#### Given information ####

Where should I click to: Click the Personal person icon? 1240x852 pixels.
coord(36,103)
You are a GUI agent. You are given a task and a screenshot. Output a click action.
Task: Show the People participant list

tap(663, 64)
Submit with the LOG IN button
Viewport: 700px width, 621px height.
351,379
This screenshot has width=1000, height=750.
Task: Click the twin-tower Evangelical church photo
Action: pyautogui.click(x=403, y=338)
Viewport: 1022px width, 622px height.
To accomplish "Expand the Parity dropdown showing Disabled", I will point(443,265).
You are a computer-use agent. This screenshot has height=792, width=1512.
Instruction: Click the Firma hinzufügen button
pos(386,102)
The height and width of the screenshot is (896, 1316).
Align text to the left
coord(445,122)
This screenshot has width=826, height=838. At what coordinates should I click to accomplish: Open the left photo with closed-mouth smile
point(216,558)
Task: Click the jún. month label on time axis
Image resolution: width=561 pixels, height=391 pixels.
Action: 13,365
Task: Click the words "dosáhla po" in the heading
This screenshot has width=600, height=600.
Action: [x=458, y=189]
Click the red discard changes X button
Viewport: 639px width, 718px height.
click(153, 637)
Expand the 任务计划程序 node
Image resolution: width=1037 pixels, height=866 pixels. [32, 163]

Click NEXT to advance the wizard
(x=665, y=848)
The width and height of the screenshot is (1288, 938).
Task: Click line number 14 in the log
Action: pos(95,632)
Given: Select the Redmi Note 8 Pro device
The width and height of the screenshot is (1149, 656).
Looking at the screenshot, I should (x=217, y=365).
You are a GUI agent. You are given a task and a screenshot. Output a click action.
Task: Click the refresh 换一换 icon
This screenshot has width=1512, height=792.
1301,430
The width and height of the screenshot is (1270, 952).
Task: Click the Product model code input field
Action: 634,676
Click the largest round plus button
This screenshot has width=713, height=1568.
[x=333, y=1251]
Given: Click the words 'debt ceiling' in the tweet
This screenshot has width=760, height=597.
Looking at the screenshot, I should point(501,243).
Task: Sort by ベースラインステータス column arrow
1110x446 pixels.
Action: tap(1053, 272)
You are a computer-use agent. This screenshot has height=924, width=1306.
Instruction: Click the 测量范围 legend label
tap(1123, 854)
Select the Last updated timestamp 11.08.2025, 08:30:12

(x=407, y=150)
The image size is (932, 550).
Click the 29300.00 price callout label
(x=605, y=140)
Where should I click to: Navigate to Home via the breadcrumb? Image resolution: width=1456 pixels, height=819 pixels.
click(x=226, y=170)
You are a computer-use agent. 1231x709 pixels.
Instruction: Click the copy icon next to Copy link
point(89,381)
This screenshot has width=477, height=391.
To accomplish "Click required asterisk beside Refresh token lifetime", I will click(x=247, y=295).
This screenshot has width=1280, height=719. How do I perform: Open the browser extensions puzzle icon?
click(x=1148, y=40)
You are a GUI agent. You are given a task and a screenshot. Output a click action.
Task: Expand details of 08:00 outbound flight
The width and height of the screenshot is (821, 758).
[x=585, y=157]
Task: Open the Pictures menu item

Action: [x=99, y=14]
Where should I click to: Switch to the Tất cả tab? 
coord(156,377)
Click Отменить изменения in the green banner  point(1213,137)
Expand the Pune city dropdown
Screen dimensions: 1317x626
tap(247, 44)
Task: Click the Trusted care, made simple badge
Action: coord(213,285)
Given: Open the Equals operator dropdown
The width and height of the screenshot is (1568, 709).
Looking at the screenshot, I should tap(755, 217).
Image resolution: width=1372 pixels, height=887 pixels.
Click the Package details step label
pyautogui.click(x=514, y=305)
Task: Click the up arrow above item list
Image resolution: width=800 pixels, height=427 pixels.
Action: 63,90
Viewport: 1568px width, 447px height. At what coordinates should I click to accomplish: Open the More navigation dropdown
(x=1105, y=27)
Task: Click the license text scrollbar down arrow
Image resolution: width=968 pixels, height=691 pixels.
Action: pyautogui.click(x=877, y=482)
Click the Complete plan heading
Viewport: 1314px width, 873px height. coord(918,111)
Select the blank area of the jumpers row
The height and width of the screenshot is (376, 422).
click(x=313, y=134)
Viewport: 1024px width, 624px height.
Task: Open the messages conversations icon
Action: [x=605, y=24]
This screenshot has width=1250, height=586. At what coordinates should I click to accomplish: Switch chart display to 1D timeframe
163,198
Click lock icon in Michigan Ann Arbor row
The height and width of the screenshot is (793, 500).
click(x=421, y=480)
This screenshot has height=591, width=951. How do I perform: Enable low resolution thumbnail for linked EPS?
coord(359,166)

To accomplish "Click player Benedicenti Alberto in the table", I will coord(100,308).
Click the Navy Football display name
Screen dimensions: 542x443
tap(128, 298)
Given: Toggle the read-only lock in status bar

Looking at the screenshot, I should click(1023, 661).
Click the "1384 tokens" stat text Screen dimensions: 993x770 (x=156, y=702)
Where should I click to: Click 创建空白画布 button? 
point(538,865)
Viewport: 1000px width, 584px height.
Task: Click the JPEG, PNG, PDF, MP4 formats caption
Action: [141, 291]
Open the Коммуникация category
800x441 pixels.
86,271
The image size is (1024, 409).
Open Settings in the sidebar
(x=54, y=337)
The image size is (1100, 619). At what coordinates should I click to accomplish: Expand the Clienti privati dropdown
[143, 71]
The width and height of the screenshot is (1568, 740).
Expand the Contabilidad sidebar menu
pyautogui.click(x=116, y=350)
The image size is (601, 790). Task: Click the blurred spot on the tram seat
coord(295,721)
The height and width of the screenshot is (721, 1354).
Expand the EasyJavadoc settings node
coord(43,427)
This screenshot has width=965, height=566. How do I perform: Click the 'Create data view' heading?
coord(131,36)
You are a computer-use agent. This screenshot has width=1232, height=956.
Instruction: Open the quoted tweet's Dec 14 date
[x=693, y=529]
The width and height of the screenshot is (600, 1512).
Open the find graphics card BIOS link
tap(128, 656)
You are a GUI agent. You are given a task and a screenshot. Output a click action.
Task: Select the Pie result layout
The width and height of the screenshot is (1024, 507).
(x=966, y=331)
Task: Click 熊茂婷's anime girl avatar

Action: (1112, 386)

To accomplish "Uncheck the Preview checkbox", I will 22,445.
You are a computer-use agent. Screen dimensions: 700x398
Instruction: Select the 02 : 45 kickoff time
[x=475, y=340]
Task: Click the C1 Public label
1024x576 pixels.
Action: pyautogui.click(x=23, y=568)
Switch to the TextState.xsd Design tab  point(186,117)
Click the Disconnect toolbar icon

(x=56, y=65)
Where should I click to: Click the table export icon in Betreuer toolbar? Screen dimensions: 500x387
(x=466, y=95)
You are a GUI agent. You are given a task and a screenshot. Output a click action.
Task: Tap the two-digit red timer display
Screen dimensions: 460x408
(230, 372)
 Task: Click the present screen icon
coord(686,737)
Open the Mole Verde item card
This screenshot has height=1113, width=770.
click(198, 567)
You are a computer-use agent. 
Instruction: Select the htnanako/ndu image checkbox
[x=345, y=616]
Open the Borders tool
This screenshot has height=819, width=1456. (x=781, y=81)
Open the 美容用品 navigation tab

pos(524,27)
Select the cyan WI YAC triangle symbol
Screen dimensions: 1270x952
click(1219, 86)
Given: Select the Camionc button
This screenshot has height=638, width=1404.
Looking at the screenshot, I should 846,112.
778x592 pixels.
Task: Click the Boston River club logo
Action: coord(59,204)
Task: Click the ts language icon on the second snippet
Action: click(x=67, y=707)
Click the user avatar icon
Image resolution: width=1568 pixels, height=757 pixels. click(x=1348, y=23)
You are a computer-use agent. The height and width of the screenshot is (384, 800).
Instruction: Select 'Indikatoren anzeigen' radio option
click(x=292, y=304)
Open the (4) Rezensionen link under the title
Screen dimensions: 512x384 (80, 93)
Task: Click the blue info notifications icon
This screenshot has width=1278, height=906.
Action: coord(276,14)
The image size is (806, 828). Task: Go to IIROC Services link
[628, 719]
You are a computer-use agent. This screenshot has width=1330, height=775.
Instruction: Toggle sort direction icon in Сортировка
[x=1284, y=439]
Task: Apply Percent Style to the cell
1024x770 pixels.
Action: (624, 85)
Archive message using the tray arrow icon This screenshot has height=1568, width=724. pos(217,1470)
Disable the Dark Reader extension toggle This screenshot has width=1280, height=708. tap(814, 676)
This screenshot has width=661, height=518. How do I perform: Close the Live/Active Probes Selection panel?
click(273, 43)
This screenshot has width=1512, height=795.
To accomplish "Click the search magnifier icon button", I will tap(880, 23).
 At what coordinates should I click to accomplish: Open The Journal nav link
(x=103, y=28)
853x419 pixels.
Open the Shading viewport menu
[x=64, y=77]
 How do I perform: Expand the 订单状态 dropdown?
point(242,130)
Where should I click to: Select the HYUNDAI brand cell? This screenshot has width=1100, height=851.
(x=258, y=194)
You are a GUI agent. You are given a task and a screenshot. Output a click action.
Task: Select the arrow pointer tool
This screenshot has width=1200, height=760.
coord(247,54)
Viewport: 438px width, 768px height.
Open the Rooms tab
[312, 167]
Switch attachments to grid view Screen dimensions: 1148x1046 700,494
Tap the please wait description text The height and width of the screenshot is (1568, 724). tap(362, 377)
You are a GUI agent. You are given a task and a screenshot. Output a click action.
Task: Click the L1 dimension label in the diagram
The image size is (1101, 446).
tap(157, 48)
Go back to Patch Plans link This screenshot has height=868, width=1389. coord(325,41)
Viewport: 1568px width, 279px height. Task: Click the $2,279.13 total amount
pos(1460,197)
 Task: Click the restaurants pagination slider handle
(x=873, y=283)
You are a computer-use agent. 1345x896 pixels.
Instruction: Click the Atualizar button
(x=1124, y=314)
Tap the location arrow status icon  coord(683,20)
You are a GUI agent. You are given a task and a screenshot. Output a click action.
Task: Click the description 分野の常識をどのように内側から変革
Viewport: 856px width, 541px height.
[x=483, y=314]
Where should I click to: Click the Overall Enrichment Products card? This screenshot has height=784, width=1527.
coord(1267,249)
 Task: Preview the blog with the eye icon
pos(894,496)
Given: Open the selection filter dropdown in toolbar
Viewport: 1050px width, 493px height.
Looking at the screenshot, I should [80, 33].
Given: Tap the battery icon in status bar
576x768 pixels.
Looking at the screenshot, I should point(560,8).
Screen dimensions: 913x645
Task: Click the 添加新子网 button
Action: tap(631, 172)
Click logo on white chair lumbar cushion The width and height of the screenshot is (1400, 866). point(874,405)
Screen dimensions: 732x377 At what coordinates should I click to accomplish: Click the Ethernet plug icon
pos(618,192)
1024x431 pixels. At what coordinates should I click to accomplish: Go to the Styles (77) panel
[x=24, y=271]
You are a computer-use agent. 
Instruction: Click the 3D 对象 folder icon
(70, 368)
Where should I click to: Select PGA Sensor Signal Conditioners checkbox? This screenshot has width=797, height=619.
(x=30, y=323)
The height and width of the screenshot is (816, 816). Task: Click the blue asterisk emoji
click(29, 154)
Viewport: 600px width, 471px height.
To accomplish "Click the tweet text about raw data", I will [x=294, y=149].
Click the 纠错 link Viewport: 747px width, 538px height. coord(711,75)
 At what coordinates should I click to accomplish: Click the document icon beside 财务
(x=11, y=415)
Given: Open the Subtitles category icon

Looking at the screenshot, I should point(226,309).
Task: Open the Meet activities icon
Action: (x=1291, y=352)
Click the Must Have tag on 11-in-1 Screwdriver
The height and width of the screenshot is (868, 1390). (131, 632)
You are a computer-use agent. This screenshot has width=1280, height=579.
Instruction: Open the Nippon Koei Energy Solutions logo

####

*Task brief*
Your reply must contain exactly the lines from the first line of the data through the line holding "has height=924, width=1306.", and nothing more.

*Final answer*
Where should I click to: Click the Personal person icon? 1240x852 pixels.
coord(36,103)
You are a GUI agent. You are given a task and a screenshot. Output a click action.
Task: Show the People participant list

tap(663, 64)
Submit with the LOG IN button
Viewport: 700px width, 621px height.
351,379
This screenshot has width=1000, height=750.
Task: Click the twin-tower Evangelical church photo
Action: pyautogui.click(x=403, y=338)
Viewport: 1022px width, 622px height.
To accomplish "Expand the Parity dropdown showing Disabled", I will point(443,265).
You are a computer-use agent. This screenshot has height=792, width=1512.
Instruction: Click the Firma hinzufügen button
pos(386,102)
The height and width of the screenshot is (896, 1316).
Align text to the left
coord(445,122)
This screenshot has width=826, height=838. At what coordinates should I click to accomplish: Open the left photo with closed-mouth smile
point(216,558)
Task: Click the jún. month label on time axis
Image resolution: width=561 pixels, height=391 pixels.
Action: 13,365
Task: Click the words "dosáhla po" in the heading
This screenshot has width=600, height=600.
Action: [x=458, y=189]
Click the red discard changes X button
Viewport: 639px width, 718px height.
click(153, 637)
Expand the 任务计划程序 node
Image resolution: width=1037 pixels, height=866 pixels. [32, 163]

Click NEXT to advance the wizard
(x=665, y=848)
The width and height of the screenshot is (1288, 938).
Task: Click line number 14 in the log
Action: pos(95,632)
Given: Select the Redmi Note 8 Pro device
The width and height of the screenshot is (1149, 656).
Looking at the screenshot, I should (x=217, y=365).
You are a GUI agent. You are given a task and a screenshot. Output a click action.
Task: Click the refresh 换一换 icon
This screenshot has width=1512, height=792.
1301,430
The width and height of the screenshot is (1270, 952).
Task: Click the Product model code input field
Action: 634,676
Click the largest round plus button
This screenshot has width=713, height=1568.
[x=333, y=1251]
Given: Click the words 'debt ceiling' in the tweet
This screenshot has width=760, height=597.
Looking at the screenshot, I should point(501,243).
Task: Sort by ベースラインステータス column arrow
1110x446 pixels.
Action: tap(1053, 272)
You are a computer-use agent. This screenshot has height=924, width=1306.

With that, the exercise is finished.